Extracted records:
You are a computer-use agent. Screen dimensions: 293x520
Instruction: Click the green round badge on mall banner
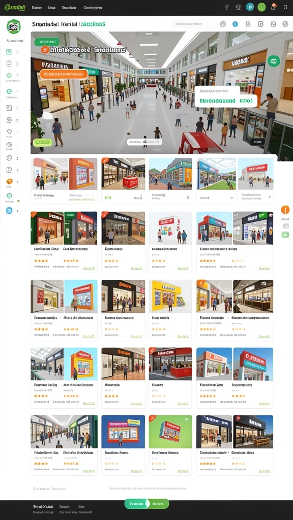274,61
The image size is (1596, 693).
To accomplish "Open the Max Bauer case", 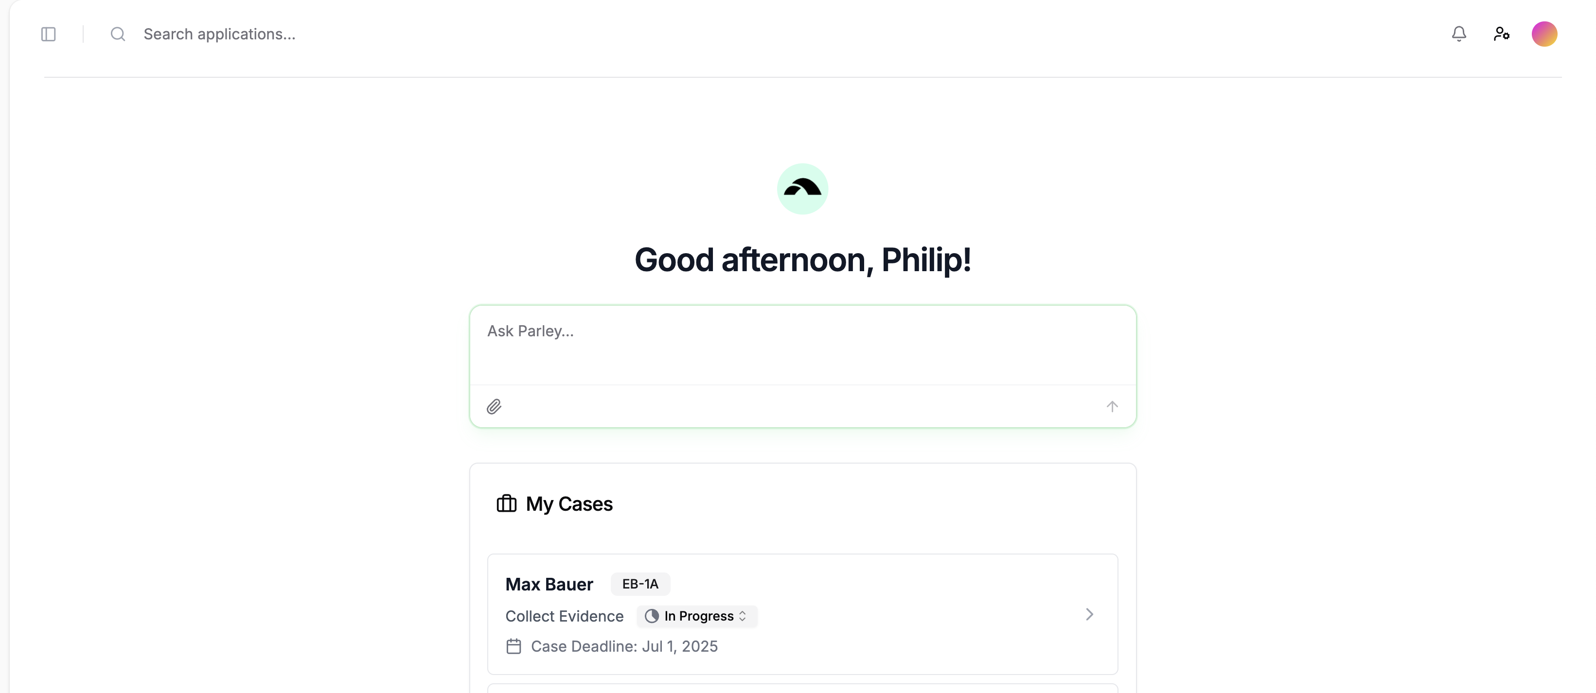I will (549, 584).
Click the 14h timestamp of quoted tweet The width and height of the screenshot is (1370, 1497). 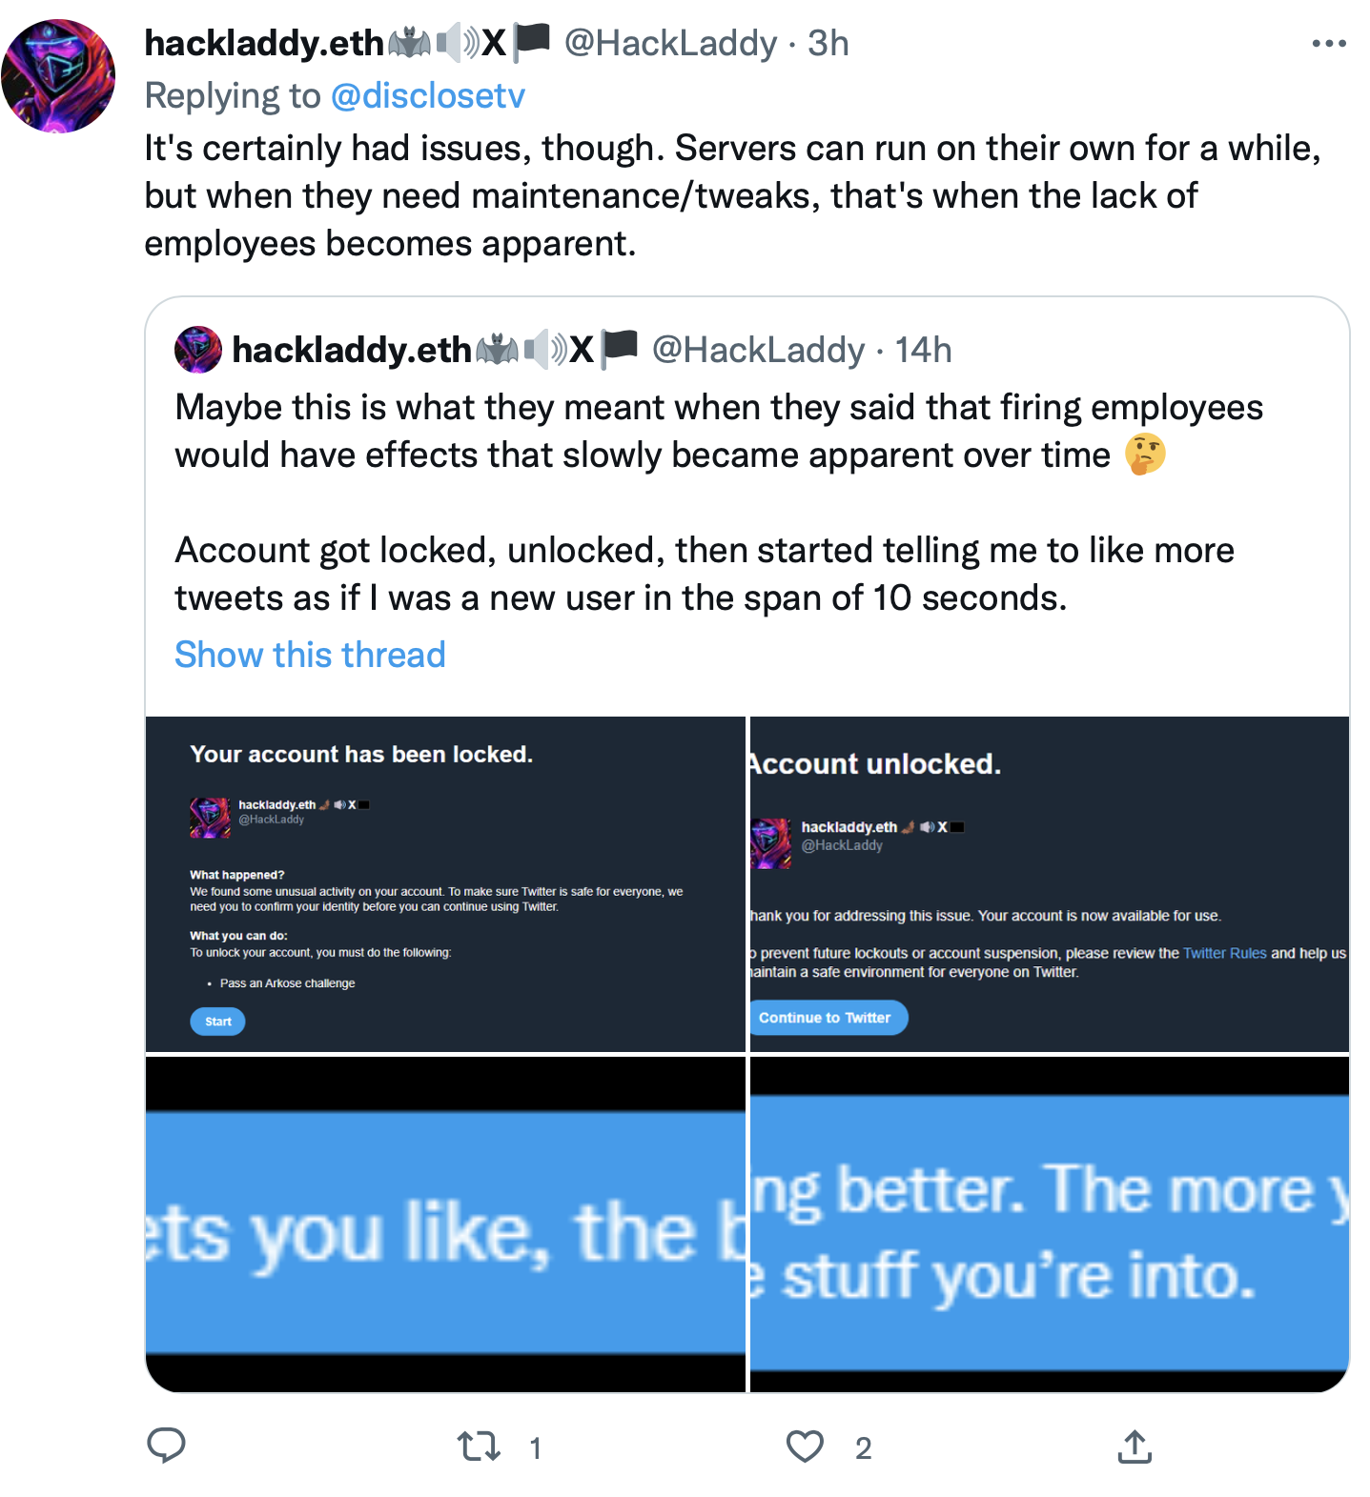click(x=923, y=351)
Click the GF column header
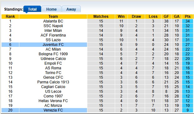Screen dimensions: 194x114 tap(166, 17)
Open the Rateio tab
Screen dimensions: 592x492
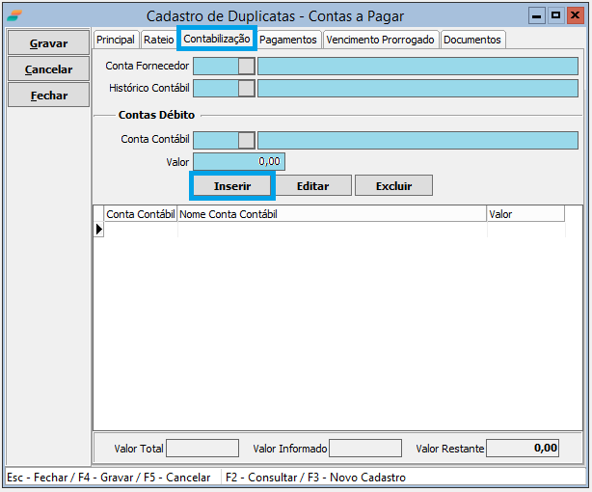click(x=159, y=40)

What the task asks: Each line from the one that holds "Click the GF column header" through the final line of the data must be retyped exactly; the pictures must not appear.

Reply to the exercise:
Click the GF column header
Screen dimensions: 194x114 tap(166, 17)
Open the Rateio tab
Screen dimensions: 592x492
click(x=159, y=40)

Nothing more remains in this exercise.